Weirdly enough, it was such a bizarre and unexpected cameo. Well not that bizarre but it was unexpected. It’s funny because I have friends that I’ve known forever who have watched the film and then I’ll be out with them or something and someone else will recognise me and my friend will be like ‘You’re in A Star Is Born?’

Like they’ve seen it, they know me, and they don’t know that I’m in it. So not really, it more comes up in interviews when it’s a part of the brief. I’m able to sort of slip around.

Do any skills carry over from music into acting?

Yeah, especially as a performer being on stage. At the most fundamental level it’s knowing what holds attention and what the effect timing has on an audience. That’s a really important thing for acting. I came to acting more naturally from music than if I hadn’t. Having toured with Lorde – does she have any funny habits? She’s an intensely private person, which you have to be when you’re a pop star. There’s a lot of magic to her world, she’s very sophisticated into how she performs and what goes into each performance in a way that I am definitely not. So being on tour with her I was constantly in awe of her discipline and focus on ways that I am not. My world is a lot more chaotic than hers when it comes to that stuff. I learnt so much from being around her. She’s very inspiring.

Talking about being chaotic, when do you feel like you produce your best work? When you have time to write or when you’ve got things on the go? Because it seems like you are doing a lot lately.

My best work is done when I’m busy but not too busy. Being in a flow state. I wrote most of my songs when I was working at a dairy packing dollar lolly bags. I just became a verb of doing.

Is there something outside of music and acting that influences your music?
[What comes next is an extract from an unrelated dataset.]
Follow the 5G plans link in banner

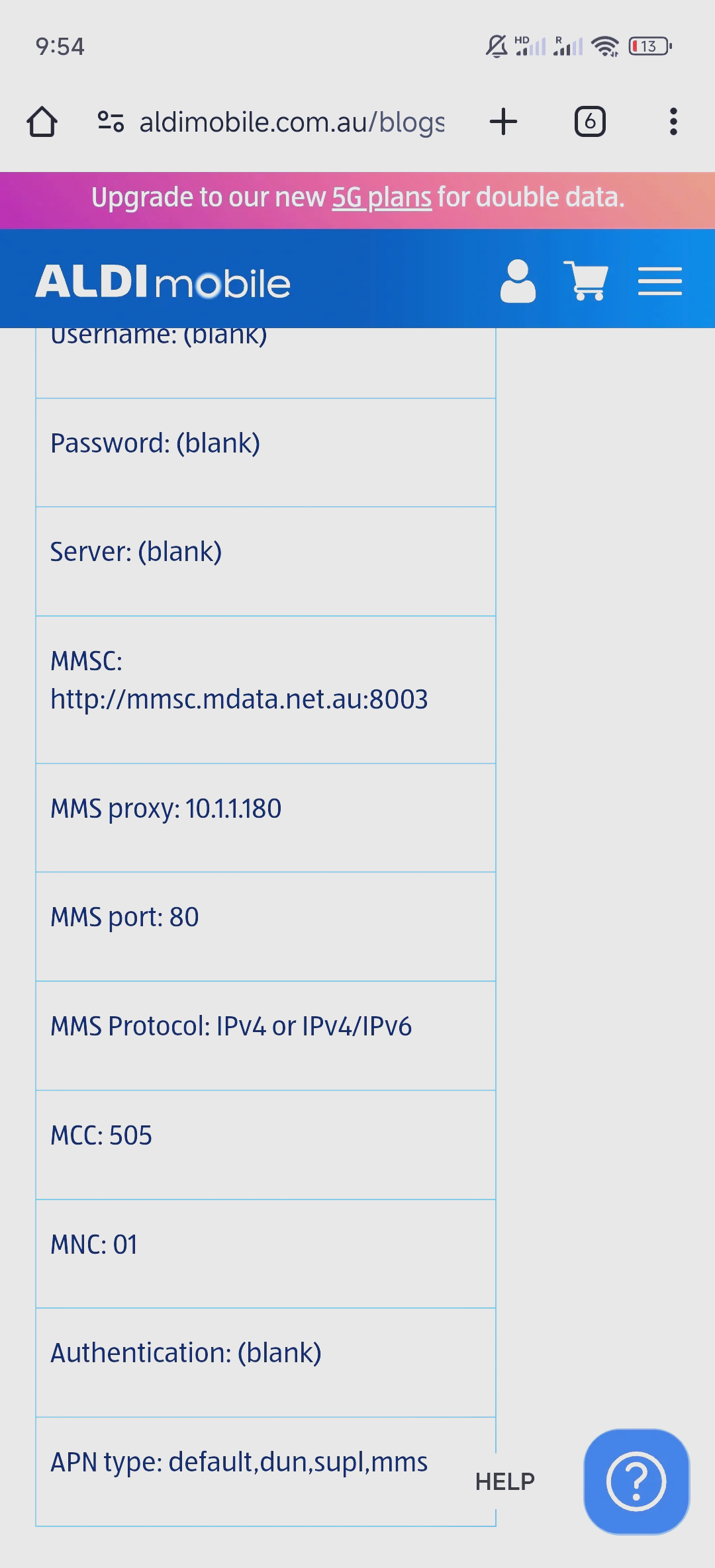(381, 197)
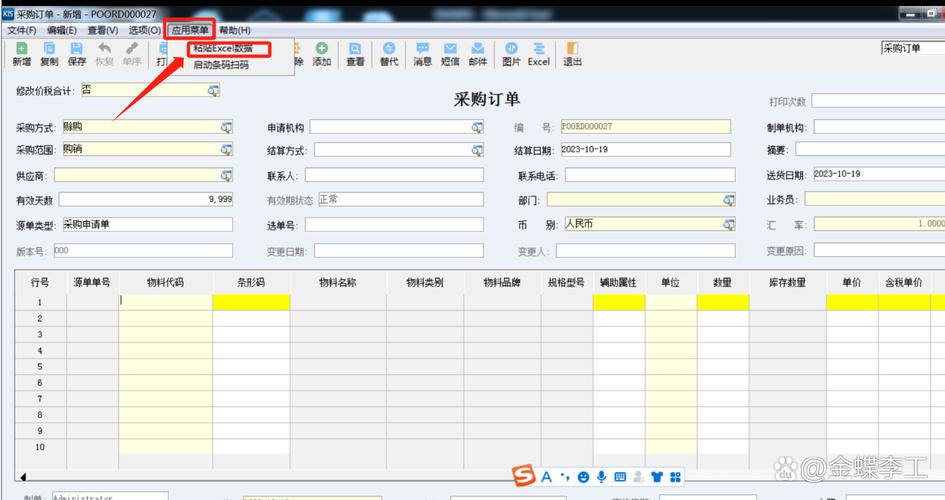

It’s ever-changing. I’m constantly looking for the next shiny thing. At the moment I’m writing an album in Māori. I nearly finished a New Zealand history degree, and it’s got me back in that headspace. A lot of large-scale daydreaming about the bigger picture stuff.

I always like to ask this question but what is the thing that you’re most proud of?

I’m proud and grateful to be able to do this for a career. It’s not a common thing to be able to do this without a side hustle. I’m grateful to a world that has afforded me that time and the privilege of space to do that.